Build dependency cycles do not only exist during native compilation but also during cross compilation of the minimal build system. In that scenario, build dependency cycles are created because not all of the cross build dependencies of source packages can be satisfied by packages of the build architecture but require not-yet-built binary packages of the host architecture. But since in most source packages at least some cross build dependencies can be satisfied by packages of the build architecture, there exist much fewer build dependency cycles during cross compilation than during native compilation. It has been shown that in practice, a minimal build system can be cross compiled by only modifying a dozen source packages.
Strongly Connected Component
While dependency cycles are an intuitve way to talk about the problem, a dependency graph does usually never contain individual cycles. Instead, a subset of vertices in the graph are all involved in cyclic dependencies whith each other. This subset of vertices is called a strongly connected component or SCC. All vertices of a strongly connected component are in at least one dependency cycle with every other vertex of the SCC. In Debian, there exists one big strongly connected component of several hundred vertices which contains all of Debian's core packages as well as browsers, window managers, compilers and most of qt and gtk. The other strongly connected components in the dependency graph are no bigger than 10 vertices and mostly involve compilers that need themselves to be built. The main strongly connected component in Debian contains more than several million dependency cycles.
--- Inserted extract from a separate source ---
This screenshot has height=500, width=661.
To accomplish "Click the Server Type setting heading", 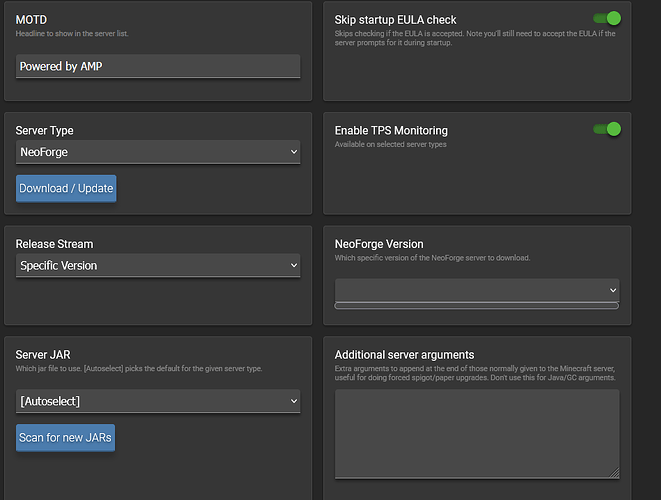I will click(x=45, y=131).
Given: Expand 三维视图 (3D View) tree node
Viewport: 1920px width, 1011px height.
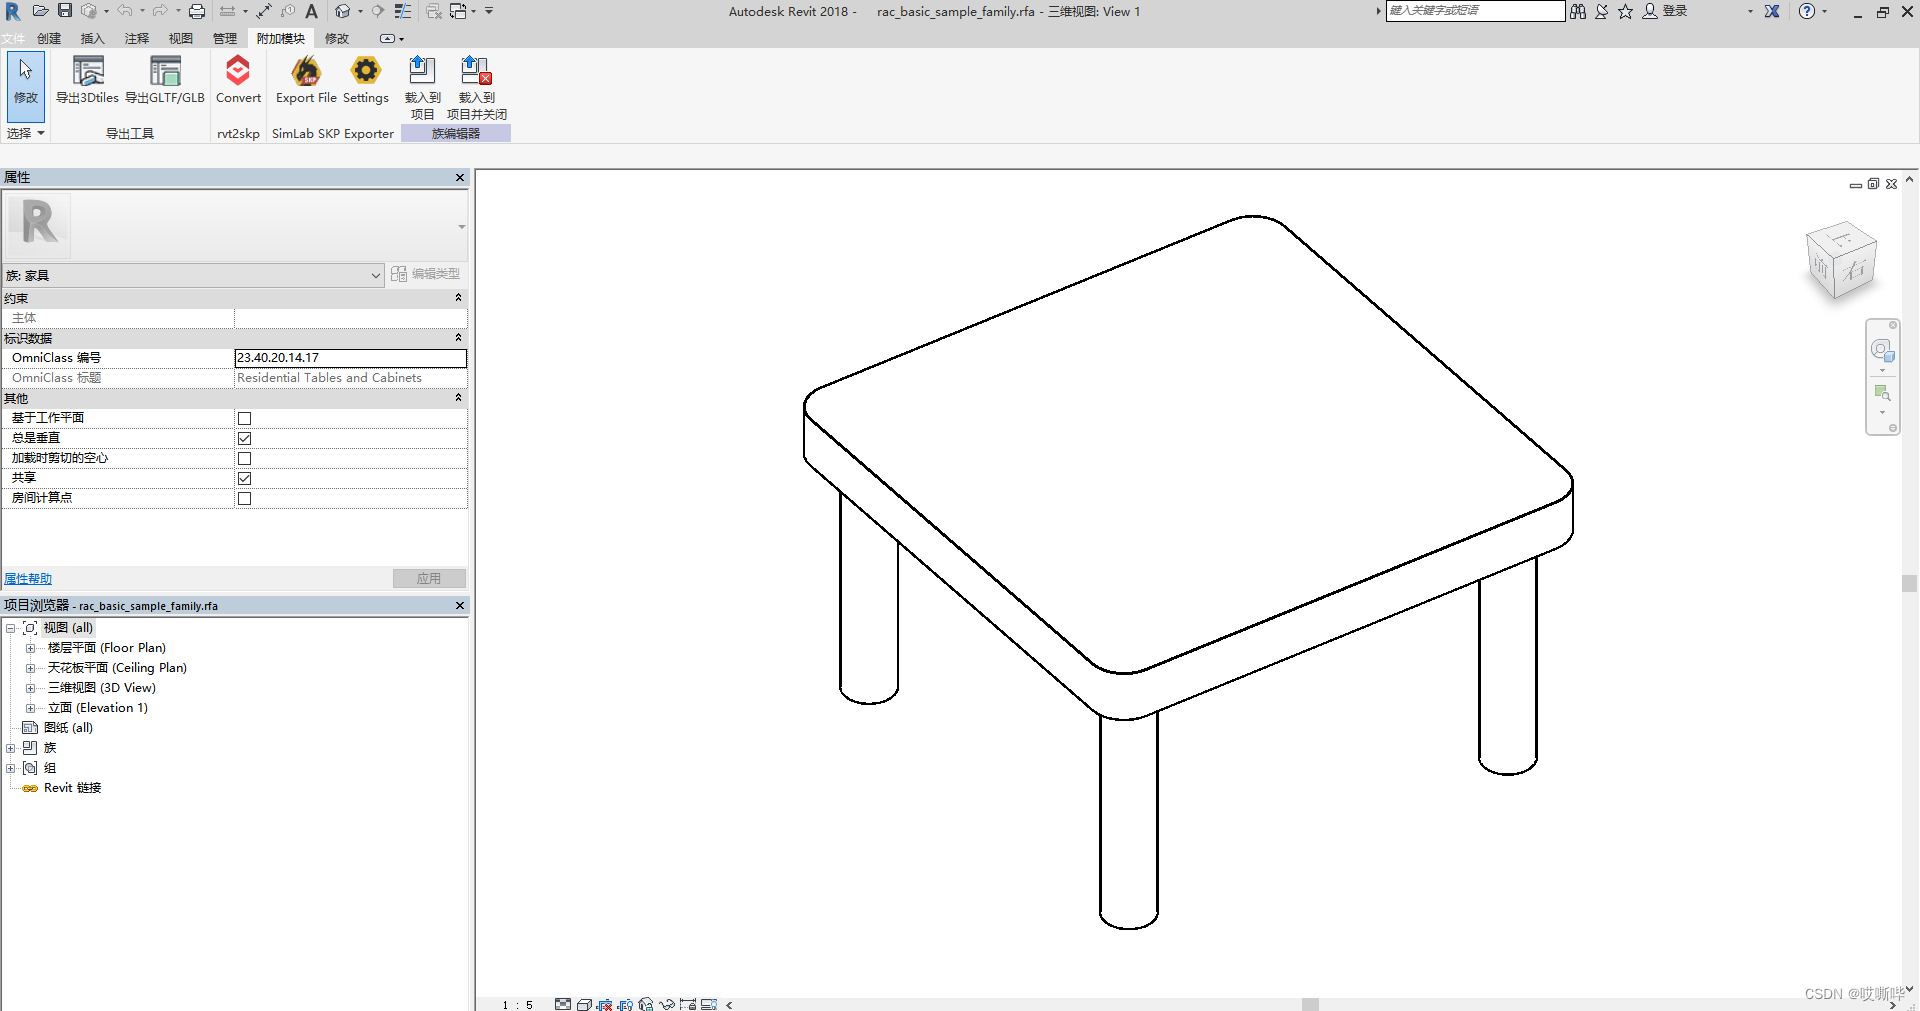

Build Graph and Source Graph
Botch handles two different graph types which we called build graph and source graph. A build graph consists of two types of vertices:
InstSet vertices represent one binary package and one of its installation sets
SrcPkg vertices represent one source package
InstSet vertices are connected to SrcPkg vertices to show a "builds-from" relationship for all the binary packages that are port of the installation set.
SrcPkg vertices are connected to InstSet vertices to show a "build-depends" relationship for all the build dependencies of the source package.
Vertices of the same type cannot connect to each other.
A build graph can be converted into a source graph. A source graph only contains SrcPkg vertices. InstSet vertices are removed through path contraction over all pairs of SrcPkg vertices that are connected by a single InstSet vertex. Therefore, a source graph keeps the ordering relationship of the build graph. A source graph cannot be turned back into a build graph. A source graph can be annotated with strong dependency information. This information is not useful in the build graph.